The panel ruled that New York should receive $92 million in disputed funds withheld by the tobacco companies over allegations that the state wasn’t following the terms of the deal in 2003, New York Attorney General Eric T. Schneiderman said in a statement today. The ruling wasn’t publicly disclosed.
Cigarette manufacturers including Richmond, Virginia-based Philip Morris USA Inc., which is part of the Altria Group Inc., and Winston-Salem, North Carolina-based R.J. Reynolds Tobacco Co. challenged payments under the 1998 settlement over allegations that states weren’t enforcing certain statutes aimed at protecting the companies from losses in market share to firms that didn’t sign onto the deal.
The arbitration panel rejected the tobacco companies’ claims that New York was failing to uphold its end of the bargain by not taxing cigarette sales on Indian reservations, according to the attorney general’s office.
“This ruling is a huge victory for all New Yorkers, and I applaud the panel for denying big tobacco’s efforts to avoid responsibility for illnesses caused by cigarettes -- and paid for by taxpayers,” Schneiderman said in a statement.
The panel found that six of 15 states failed to uphold obligations related to the protection of market share, including Indiana, Kentucky, Maryland, Missouri, New Mexico and Pennsylvania, according to a statement from R.J. Reynolds. R.J. Reynolds said it won $266 million in future payment reductions. Philip Morris said it won a credit of about $145 million.
In 1998, cigarette makers reached a landmark settlement with 50 U.S. states resolving health claims over tobacco products.
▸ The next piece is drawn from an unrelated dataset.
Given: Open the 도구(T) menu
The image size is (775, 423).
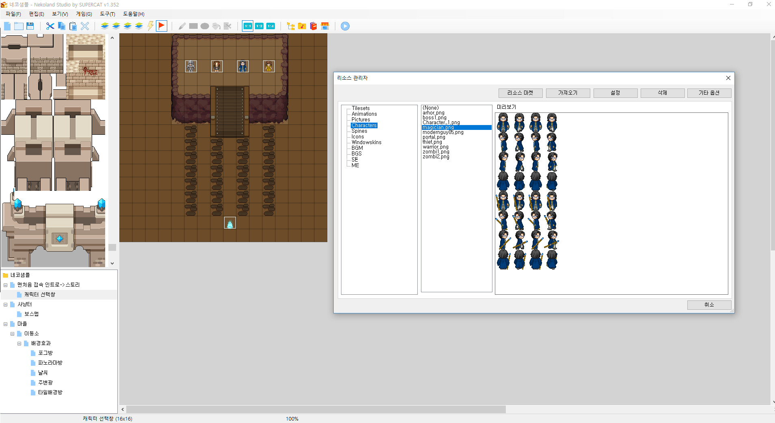Looking at the screenshot, I should pyautogui.click(x=107, y=14).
New York was owed about $800 million in payments under the settlement in 2003, according to the attorney general’s office.
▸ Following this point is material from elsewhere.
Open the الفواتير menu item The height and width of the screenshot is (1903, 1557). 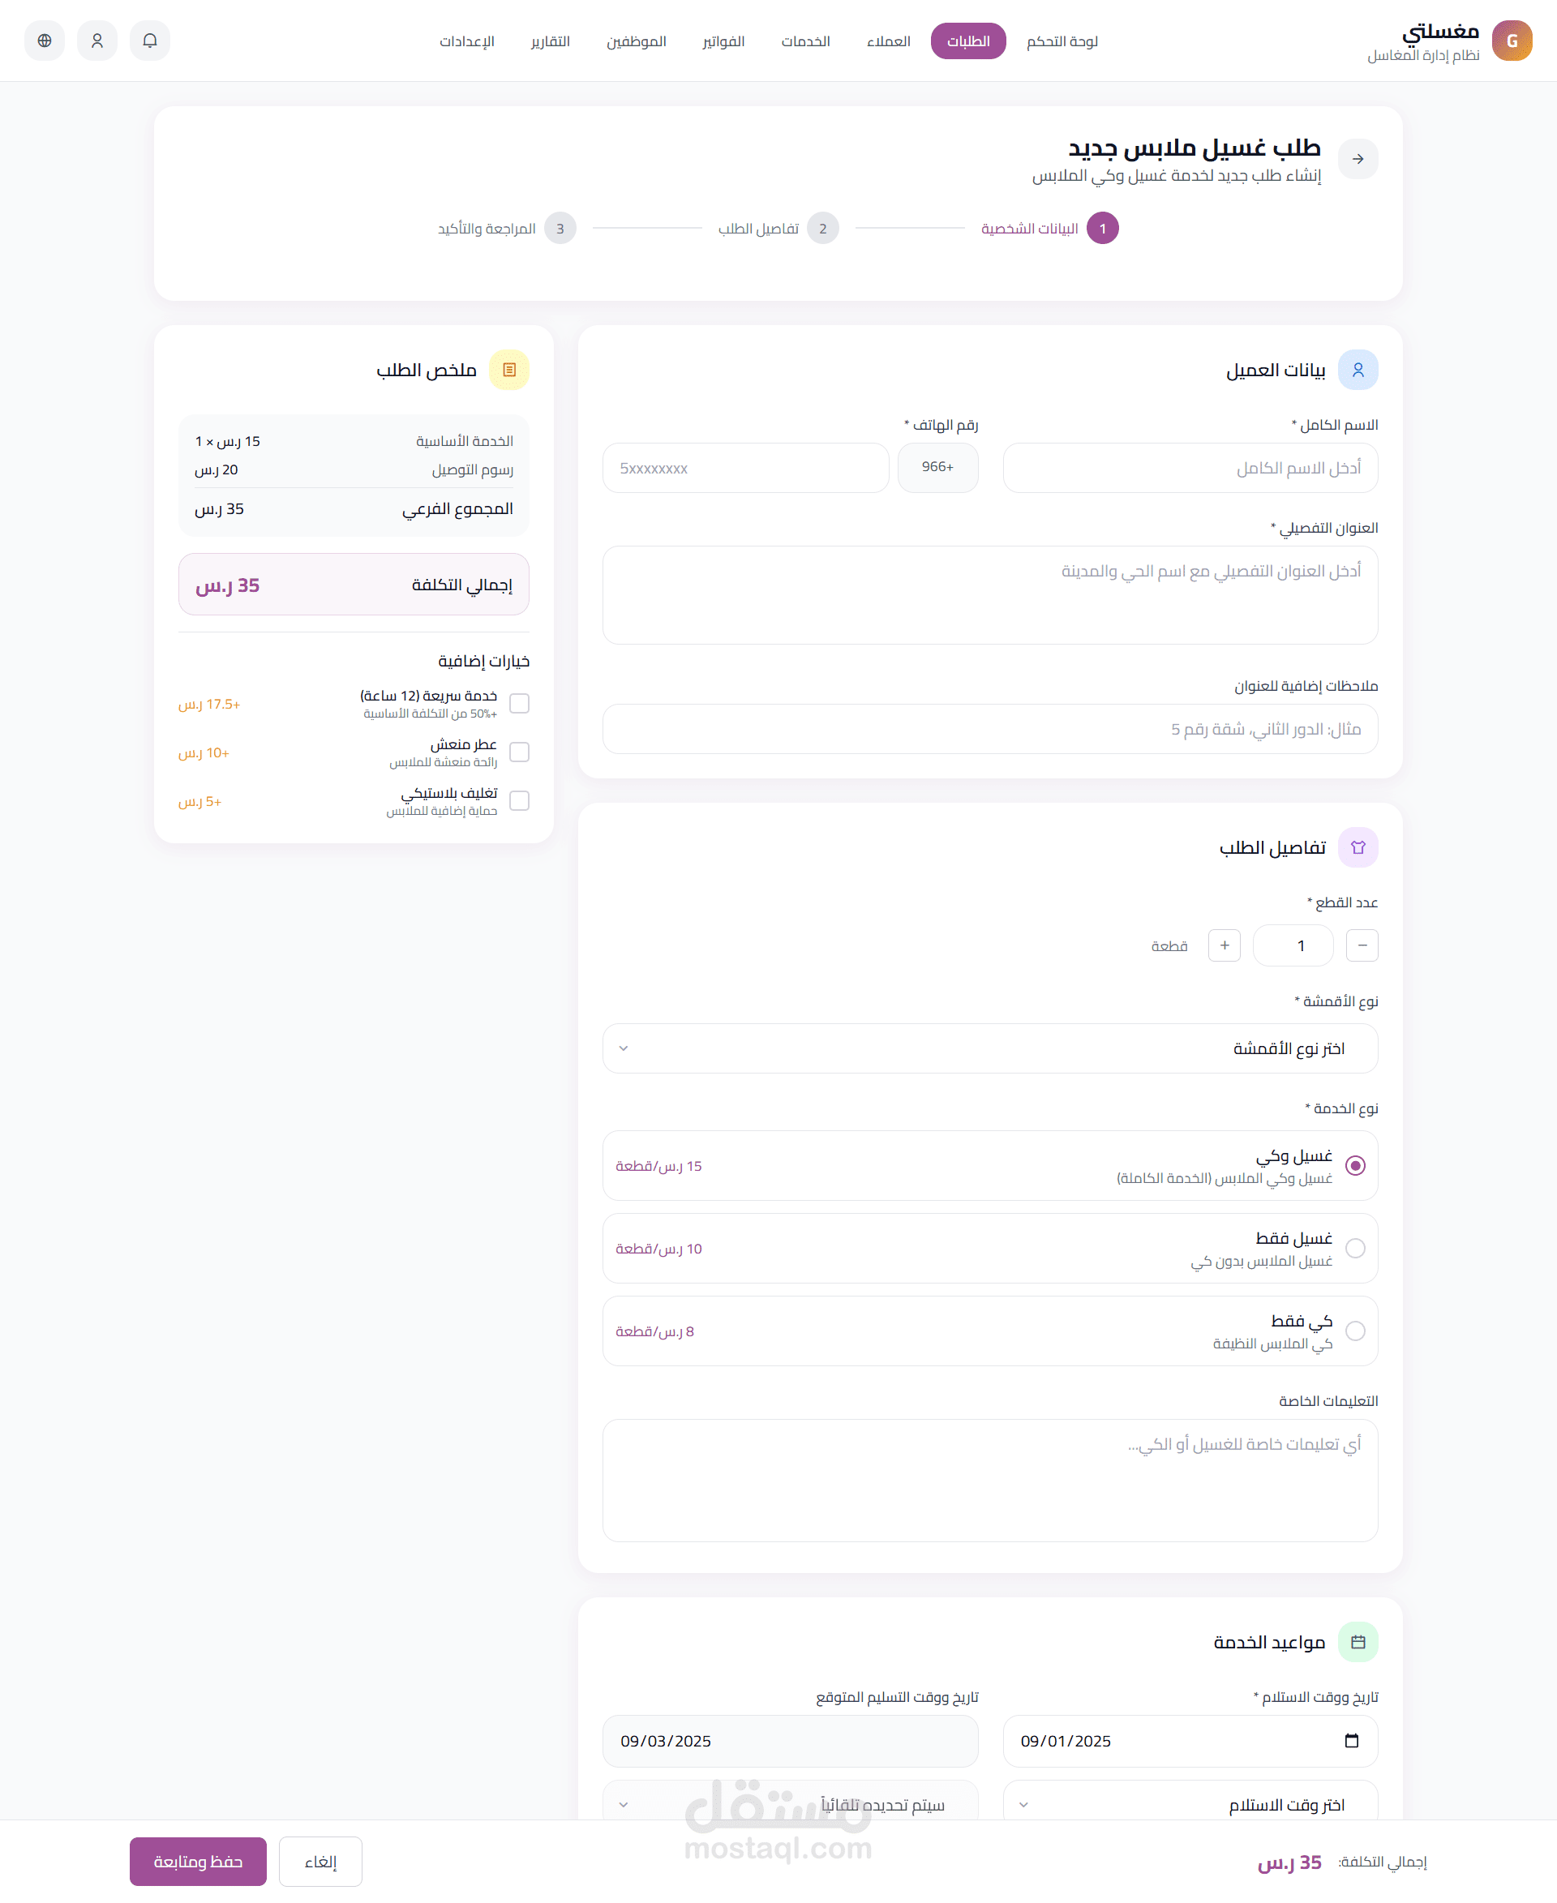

“We are pleased that the arbitration panel found that six jurisdictions failed to meet their diligent enforcement obligations” under the agreement, Martin L. Holton III, executive vice president and general counsel for R.J. Reynolds, said in a statement today.
Denise Keane, executive vice president and general counsel of Altria Group, said that the decision “sends a strong message about the importance of diligently enforcing the laws that apply to non-participating manufacturers.”